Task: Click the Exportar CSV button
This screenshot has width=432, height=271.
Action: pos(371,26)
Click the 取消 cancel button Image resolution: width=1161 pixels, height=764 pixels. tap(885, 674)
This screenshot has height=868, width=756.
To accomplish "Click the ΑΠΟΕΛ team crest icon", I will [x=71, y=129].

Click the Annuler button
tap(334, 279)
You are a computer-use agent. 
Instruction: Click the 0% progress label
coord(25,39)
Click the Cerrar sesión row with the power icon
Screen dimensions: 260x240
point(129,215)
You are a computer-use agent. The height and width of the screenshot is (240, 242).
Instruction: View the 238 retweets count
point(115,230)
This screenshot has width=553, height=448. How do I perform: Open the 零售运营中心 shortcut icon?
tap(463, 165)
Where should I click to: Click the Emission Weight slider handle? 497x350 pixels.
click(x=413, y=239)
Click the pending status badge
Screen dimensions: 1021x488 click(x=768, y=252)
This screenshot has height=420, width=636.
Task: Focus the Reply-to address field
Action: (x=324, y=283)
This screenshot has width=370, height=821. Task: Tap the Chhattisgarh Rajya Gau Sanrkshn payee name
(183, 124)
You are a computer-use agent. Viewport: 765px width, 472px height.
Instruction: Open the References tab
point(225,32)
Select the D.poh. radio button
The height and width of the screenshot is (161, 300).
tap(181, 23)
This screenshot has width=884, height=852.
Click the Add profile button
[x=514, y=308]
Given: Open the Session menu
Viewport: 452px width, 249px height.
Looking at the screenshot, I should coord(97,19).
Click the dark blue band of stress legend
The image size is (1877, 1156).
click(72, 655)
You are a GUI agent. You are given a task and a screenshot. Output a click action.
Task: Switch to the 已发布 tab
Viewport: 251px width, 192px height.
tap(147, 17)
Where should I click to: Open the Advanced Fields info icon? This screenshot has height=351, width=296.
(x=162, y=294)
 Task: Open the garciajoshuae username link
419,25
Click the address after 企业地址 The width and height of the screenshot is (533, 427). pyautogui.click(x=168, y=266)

• • • •

* _Requirement_
Rewrite all the records above, replacing each "Viewport:" with "Screen size:" and leaving everything else unchanged.

* _Solution_
Task: Click the Exportar CSV button
This screenshot has width=432, height=271.
Action: pos(371,26)
Click the 取消 cancel button Image resolution: width=1161 pixels, height=764 pixels. tap(885, 674)
This screenshot has height=868, width=756.
To accomplish "Click the ΑΠΟΕΛ team crest icon", I will [x=71, y=129].

Click the Annuler button
tap(334, 279)
You are a computer-use agent. 
Instruction: Click the 0% progress label
coord(25,39)
Click the Cerrar sesión row with the power icon
Screen dimensions: 260x240
point(129,215)
You are a computer-use agent. The height and width of the screenshot is (240, 242).
Instruction: View the 238 retweets count
point(115,230)
This screenshot has width=553, height=448. How do I perform: Open the 零售运营中心 shortcut icon?
tap(463, 165)
Where should I click to: Click the Emission Weight slider handle? 497x350 pixels.
click(x=413, y=239)
Click the pending status badge
Screen dimensions: 1021x488 click(x=768, y=252)
This screenshot has height=420, width=636.
Task: Focus the Reply-to address field
Action: (x=324, y=283)
This screenshot has width=370, height=821. Task: Tap the Chhattisgarh Rajya Gau Sanrkshn payee name
(183, 124)
You are a computer-use agent. Screen size: 765px width, 472px height.
Instruction: Open the References tab
point(225,32)
Select the D.poh. radio button
The height and width of the screenshot is (161, 300).
tap(181, 23)
This screenshot has width=884, height=852.
Click the Add profile button
[x=514, y=308]
Given: Open the Session menu
Screen size: 452px width, 249px height.
Looking at the screenshot, I should coord(97,19).
Click the dark blue band of stress legend
The image size is (1877, 1156).
click(72, 655)
You are a GUI agent. You are given a task and a screenshot. Output a click action.
Task: Switch to the 已发布 tab
Screen size: 251px width, 192px height.
tap(147, 17)
Where should I click to: Open the Advanced Fields info icon? This screenshot has height=351, width=296.
(x=162, y=294)
 Task: Open the garciajoshuae username link
419,25
Click the address after 企业地址 The width and height of the screenshot is (533, 427). pyautogui.click(x=168, y=266)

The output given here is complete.